小御門:あらかじめ人と人との間にある“隔たり”が可視化されているのがいいなと思います。Zoomでは画面越しだしラグがあるし、相手のことを見ながら喋っても目が合うことはない。でもこれって、リアルの世界でも案外変わらないと思うんですよね。人と人の間にはやっぱり隔たりがあると思うんです。めちゃくちゃよく話す友だちでも恋人でも、真に分かり合えているわけではないと思う。そうした“コミュニケーションの不完全性”を、Zoomは強調してくれる媒体なのかなと。
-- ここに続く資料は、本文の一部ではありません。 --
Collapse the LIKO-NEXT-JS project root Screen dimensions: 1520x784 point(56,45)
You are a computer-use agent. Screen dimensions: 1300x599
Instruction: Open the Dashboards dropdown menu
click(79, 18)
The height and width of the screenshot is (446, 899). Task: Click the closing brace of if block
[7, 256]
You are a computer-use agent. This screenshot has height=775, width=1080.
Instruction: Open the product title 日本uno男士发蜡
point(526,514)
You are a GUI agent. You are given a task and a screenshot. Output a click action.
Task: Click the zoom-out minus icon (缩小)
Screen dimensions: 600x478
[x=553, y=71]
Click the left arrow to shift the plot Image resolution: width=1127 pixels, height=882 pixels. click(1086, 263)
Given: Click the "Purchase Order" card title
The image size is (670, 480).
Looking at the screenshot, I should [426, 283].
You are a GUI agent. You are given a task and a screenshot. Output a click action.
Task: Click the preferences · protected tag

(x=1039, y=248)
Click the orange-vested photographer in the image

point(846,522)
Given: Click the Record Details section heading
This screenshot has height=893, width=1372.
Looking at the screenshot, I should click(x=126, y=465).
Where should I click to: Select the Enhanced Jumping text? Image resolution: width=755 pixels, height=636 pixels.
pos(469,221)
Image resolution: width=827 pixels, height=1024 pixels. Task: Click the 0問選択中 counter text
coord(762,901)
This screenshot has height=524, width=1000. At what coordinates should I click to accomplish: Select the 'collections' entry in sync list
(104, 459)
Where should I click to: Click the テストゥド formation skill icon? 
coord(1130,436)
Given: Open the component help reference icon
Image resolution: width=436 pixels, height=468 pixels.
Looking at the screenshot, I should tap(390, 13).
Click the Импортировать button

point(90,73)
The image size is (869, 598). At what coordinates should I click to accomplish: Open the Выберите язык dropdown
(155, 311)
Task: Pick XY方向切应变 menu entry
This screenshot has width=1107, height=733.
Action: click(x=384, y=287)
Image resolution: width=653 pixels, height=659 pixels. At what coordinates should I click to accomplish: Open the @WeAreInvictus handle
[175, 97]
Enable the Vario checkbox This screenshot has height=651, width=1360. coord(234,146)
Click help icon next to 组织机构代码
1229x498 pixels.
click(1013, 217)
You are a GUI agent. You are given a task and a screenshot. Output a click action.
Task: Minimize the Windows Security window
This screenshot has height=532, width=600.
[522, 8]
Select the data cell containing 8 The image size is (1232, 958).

「分かり合えてると思ってたけど、実はそうじゃなかった」っていう展開をリアル演劇よりも映えさせてくれるんじゃないかなって思います。
――次回公演もすでに決まっていますね。7月23日~26日の4日間で行われる第2回長編公演『むこうのくに』は、どんな作品になる予定ですか?
小御門:次回公演は“オンラインコミュニケーション”がテーマです。時代設定も『門外不出モラトリアム』からはちょっと時間を進めて、少しずつコロナの状況が回復してきている世界。なかには元の生活に戻っている人もいる一方で、「このままオンラインコミュニケーションでもいいよ」と考える人もいる。最近は人種差別問題が取り沙汰されていますが、ネットを噛ませたほうが人それぞれの差異をなくせるんじゃないか、という考えも出てきます。そして、「もしかしたら理想的な国家を作るうえではオンライン上のほうが向いてるんじゃないか」と思考する人々が集まって国が作られようとするんですが、それに対していろんなスタンスの人が出てきたり、さて一体どうなるか……、という話を想定しています。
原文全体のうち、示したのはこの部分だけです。